Residue B shows an end-group proton signal at δ 5.18. The peak at δ 5.18/100.86 in the HSQC spectrum is attributed to the H1/C1 of the end-group region, indicating that residue B has an α configuration. The 1H-1HCOSY spectrum shows cross-peaks at δ 5.18/3.48, 3.48/3.52, 3.52/3.42, 3.42/3.61, 3.61/3.66, and 3.66/3.73 ppm. The two correlated peaks between H5 and H6 indicate that the hydrogen atoms are in two different chemical environments, which is consistent with the H2-H6 signals of residue B at δ 5.18, 3.48, 3.52, 3.42, 3.61, and 3.66/3.77 ppm. Additionally, the cross-peaks observed at δ3.48/72.33, 3.52/78.02, 3.86/70.26, and 3.61/73.52 ppm correspond to H2/C2, H3/C3, H4/C4, and H5/C5, respectively. Based on these findings and literature data, residue A has been identified as →3)-α-D-Glcp-(1→. Using a similar analysis method, combined with HMBC and NOESY analysis, all glycosidic bond signals were identified, as detailed in Table 4.
In the HMBC spectrum, based on the one-dimensional and two-dimensional NMR spectra, we assigned the glycosidic bond signals of polysaccharides. The anomeric hydrogen of glycosidic bond →1)-β-D-Fruf-(2→ has a correlated signal peak with its own C2, indicating the existence of a linkage pattern of →1)-β-D-Fruf-(2→1)-β-D-Fruf-(2→. There is a correlation signal peak between the C2 of the glycosidic bond →1)-β-D-Fruf-(2 → and the H4 of →4)-α-D-Glcp-(1 →, indicating the existence of a linkage pattern of →1)-β-D-Fruf-(2 → 4)-α-D-Glcp-(1→. The anomeric hydrogen of glycosidic bond →4)-α-D-Glcp-(1→ has a related signal peak with its own C4; in addition, the anomeric carbon has a related signal peak with its own H4, indicating the existence of the linkage mode of → 4)-α-D-Glcp-(1 →4)-α-D-Glcp-(1→. There is a correlation peak between the anomeric hydrogen of →4)-α-D-Glcp-1→) and the C4 of the glycosidic bond of →3,4)-α-D-Glcp-(1→, indicating the existence of glycosidic bond →4)-α-D-Glcp-(1→3,4)-α-D-Glcp-(1→. The anomeric hydrogen of →3,4) -α-D-Glcp-(1→ and glycosidic bond →4,6)-α-D-Glcp-(1→ has a correlation peak at C4, indicating the presence of glycosidic bond →3,4)-α-D-Glcp-(1→4,6)-α-D-Glcp-(1 →.
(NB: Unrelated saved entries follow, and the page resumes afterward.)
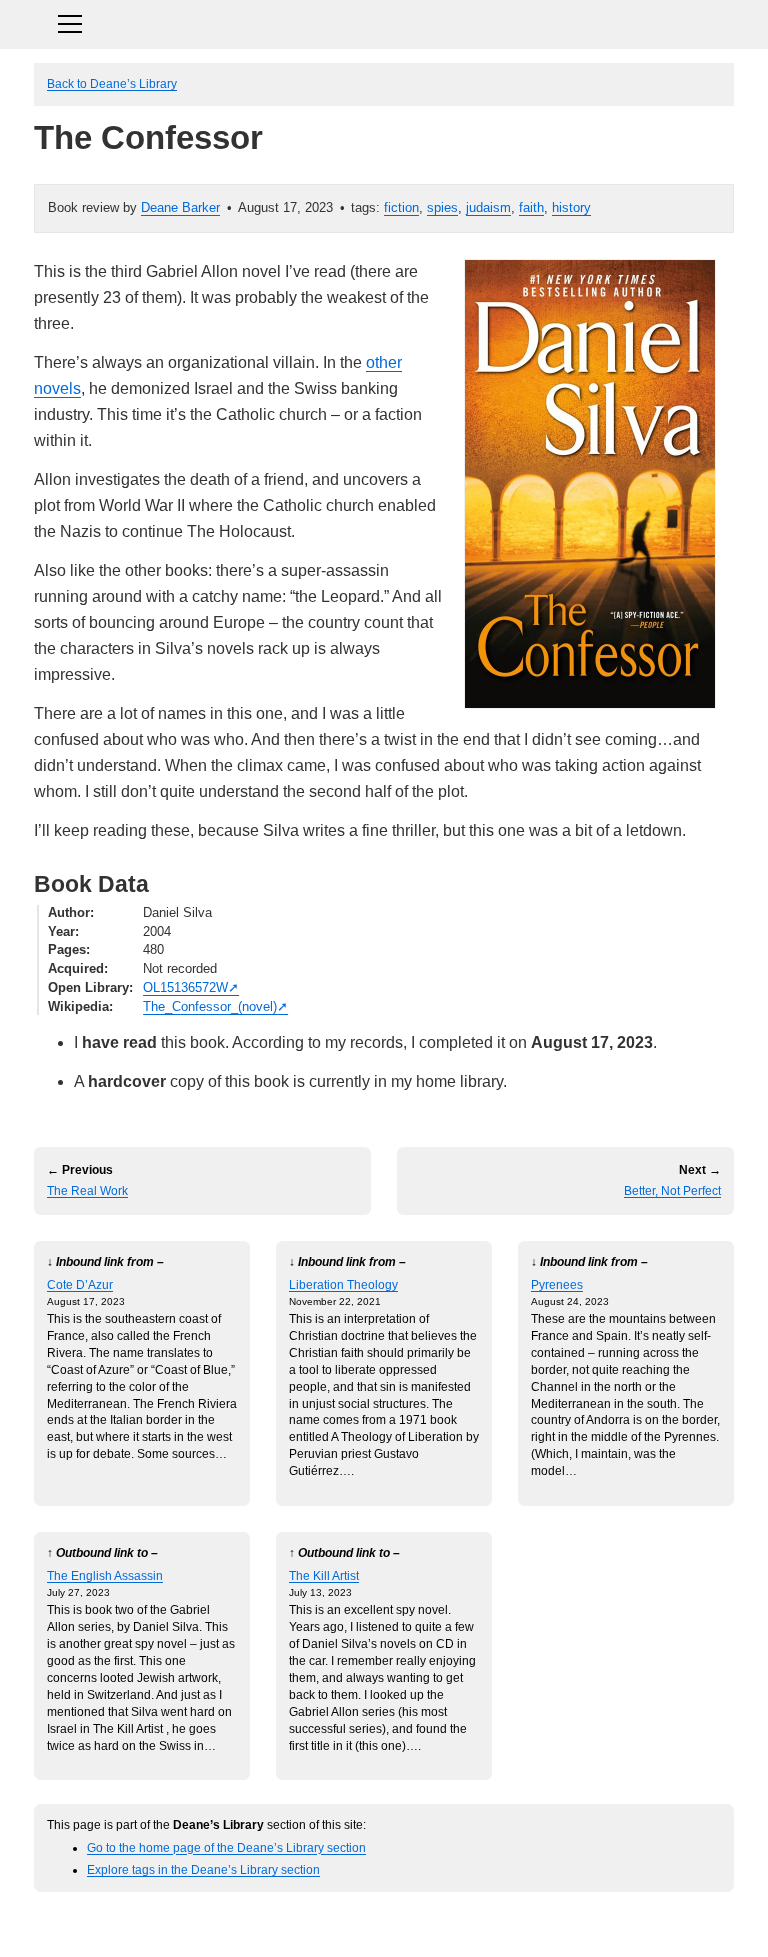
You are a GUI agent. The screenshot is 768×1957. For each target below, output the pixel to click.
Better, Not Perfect (672, 1191)
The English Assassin (105, 1575)
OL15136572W (185, 987)
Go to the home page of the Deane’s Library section (226, 1847)
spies (442, 207)
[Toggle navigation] (384, 21)
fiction (401, 207)
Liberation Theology (343, 1284)
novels (57, 388)
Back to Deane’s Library (112, 83)
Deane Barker (180, 207)
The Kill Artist (324, 1575)
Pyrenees (557, 1284)
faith (531, 207)
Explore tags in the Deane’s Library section (203, 1869)
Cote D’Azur (80, 1284)
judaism (488, 207)
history (571, 207)
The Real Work (87, 1191)
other (384, 362)
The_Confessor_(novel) (210, 1006)
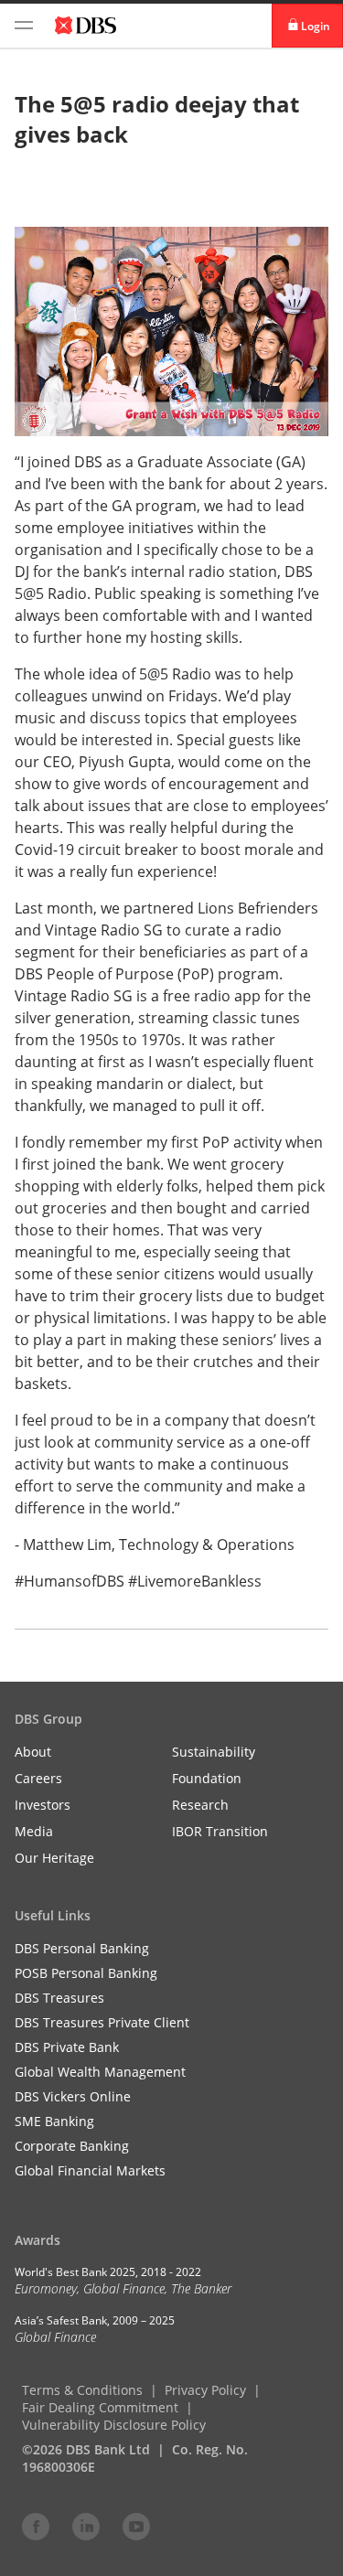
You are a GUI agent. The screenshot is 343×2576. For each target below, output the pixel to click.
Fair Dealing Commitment (100, 2407)
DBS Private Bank (67, 2047)
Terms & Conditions (82, 2390)
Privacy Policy (205, 2390)
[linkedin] (86, 2525)
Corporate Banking (72, 2145)
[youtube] (136, 2525)
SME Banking (54, 2121)
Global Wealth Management (100, 2071)
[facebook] (35, 2525)
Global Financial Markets (90, 2170)
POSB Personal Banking (86, 1973)
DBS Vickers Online (73, 2096)
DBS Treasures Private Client (102, 2022)
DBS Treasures (59, 1997)
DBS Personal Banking (82, 1948)
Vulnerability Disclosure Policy (114, 2424)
Branch analysis: There is a correlation peak between the anomeric carbon of α-D-Glcp-(1→ and the H3 of glycosidic bond→3)-α-D-Glcp-(1→, indicating the presence of glycosidic bonds α-D-Glcp-(1→3)-α-D-Glcp-(1→. There is a correlation peak between the anomeric carbon of →3)-α-D-Glcp-(1→ and the H3 of glycosidic bond →3,4)-α-D-Glcp-(1→, Indicating the presence of glycosidic bonds →3)-α-D-Glcp-(1→3,4)-α-D-Glcp-(1→.
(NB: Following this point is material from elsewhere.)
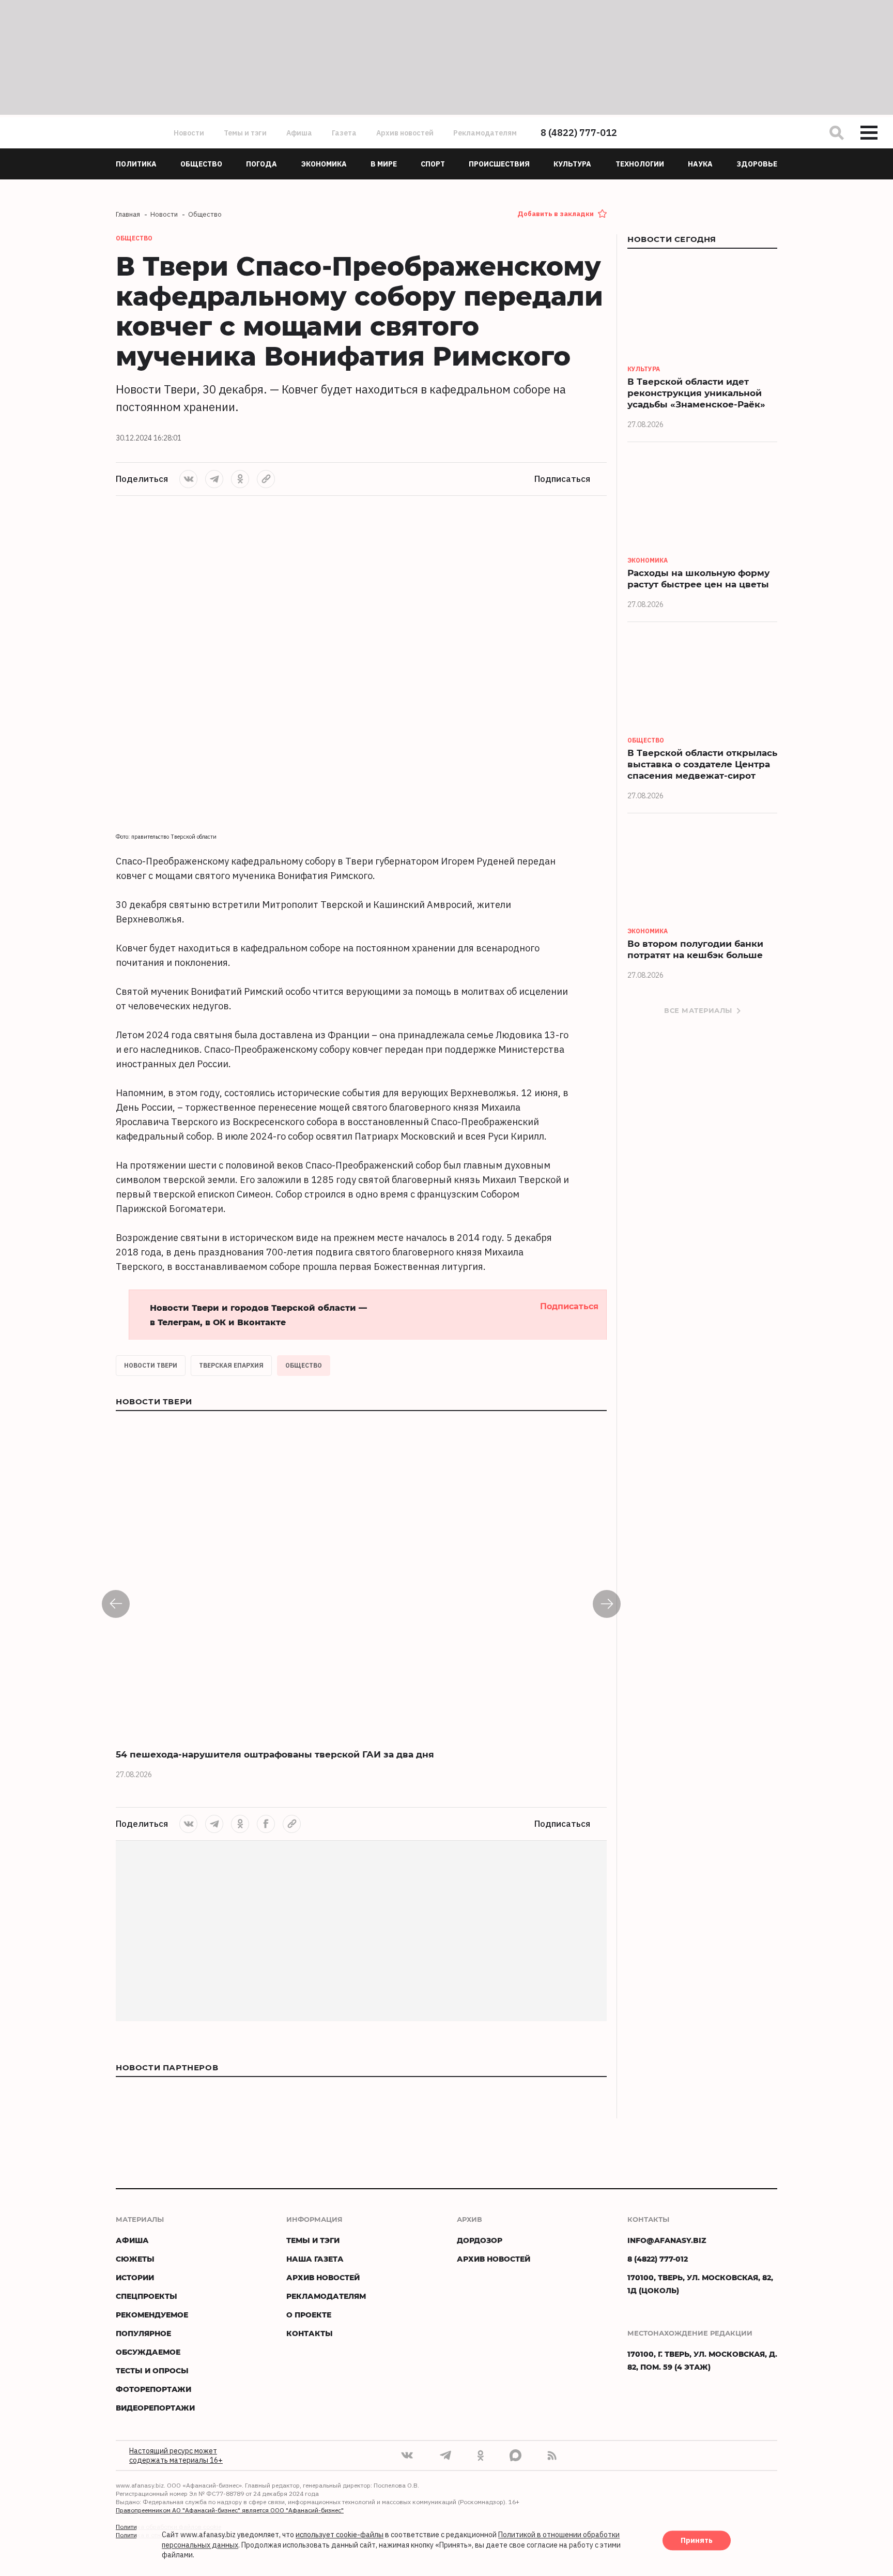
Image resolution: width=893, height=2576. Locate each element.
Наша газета (315, 2259)
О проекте (308, 2315)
In the NOESY spectrum, the anomeric proton of →4)-α-D-Glcp-(1→shows a correlation peak with the H4 of →4,6)-α-D-Glcp-(1→, indicating the presence of the glycosidic linkage →4)-α-D-Glcp-(1→4,6)-α-D-Glcp-(1→. The anomeric proton of α-D-Glcp-(1→shows a correlation signal with the H6 of →4,6)-α-D-Glcp-(1→, demonstrating the linkage pattern of α-D-Glcp-(1→4,6)-α-D-Glcp-(1→.
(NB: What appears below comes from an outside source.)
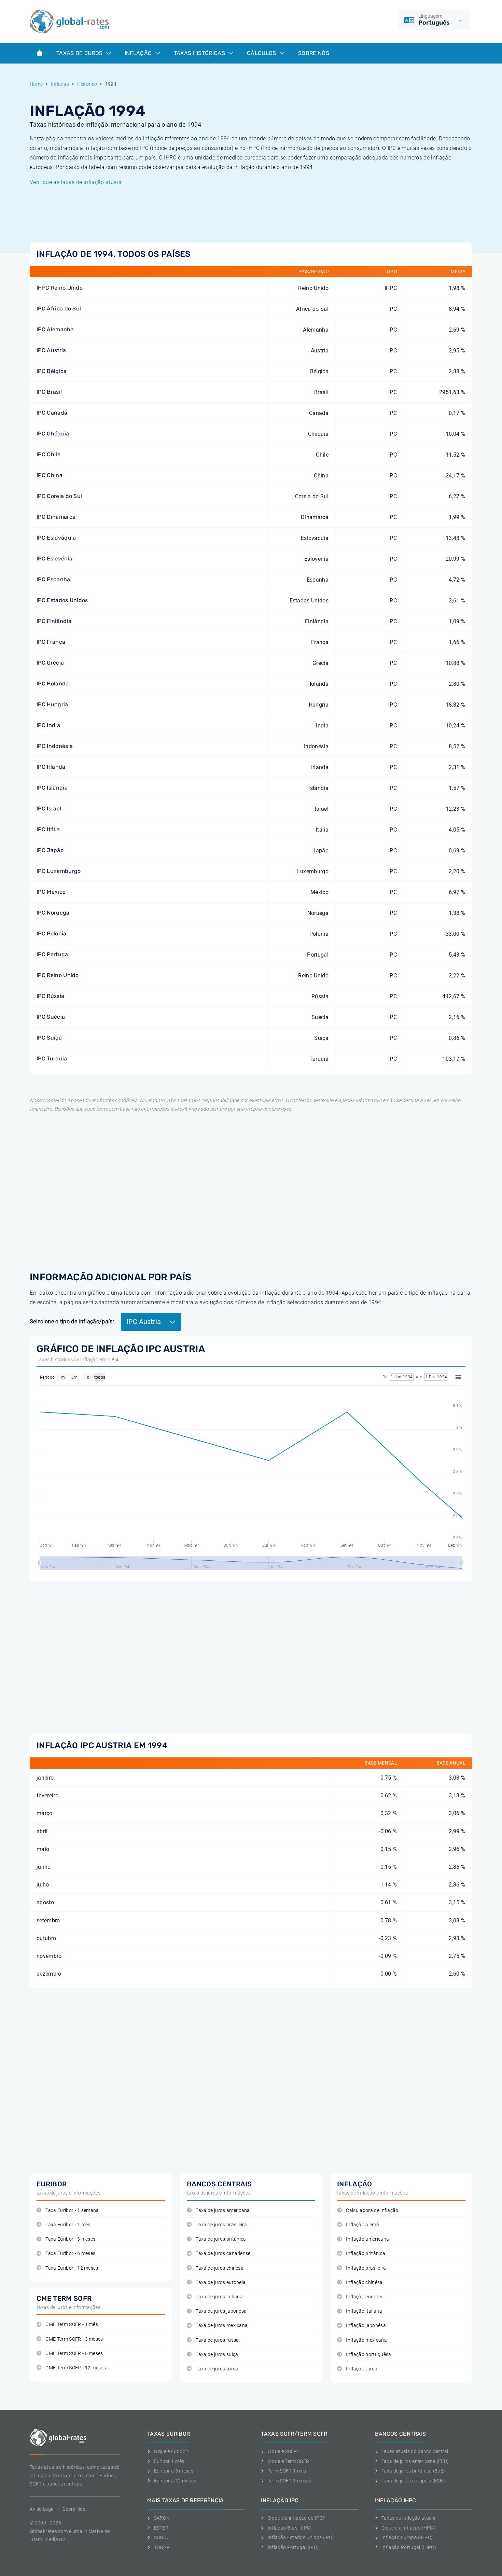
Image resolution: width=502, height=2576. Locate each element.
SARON (162, 2518)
Based on the above description s and analysis of the monosaccharide composition ratio, as shown in Figure 6, it can be inferred that he main chain structure of PMPS-A1 is →1)-β-D-Fruf-(2→, →4)-α-D-Glcp-(1→, →4)-α-D-Glcp-(1→, and →4)-α-D-Glcp-(1→, and the branched chain of α-D-Glcp-(1→3)-α-D-Glcp-(1→, α-D-Glcp-(1→ connected to the main chain O-3 and O-6 position of residue →3,4)-α-D-Glcp-(1→ and →4,6)-α-D-Glcp-(1→.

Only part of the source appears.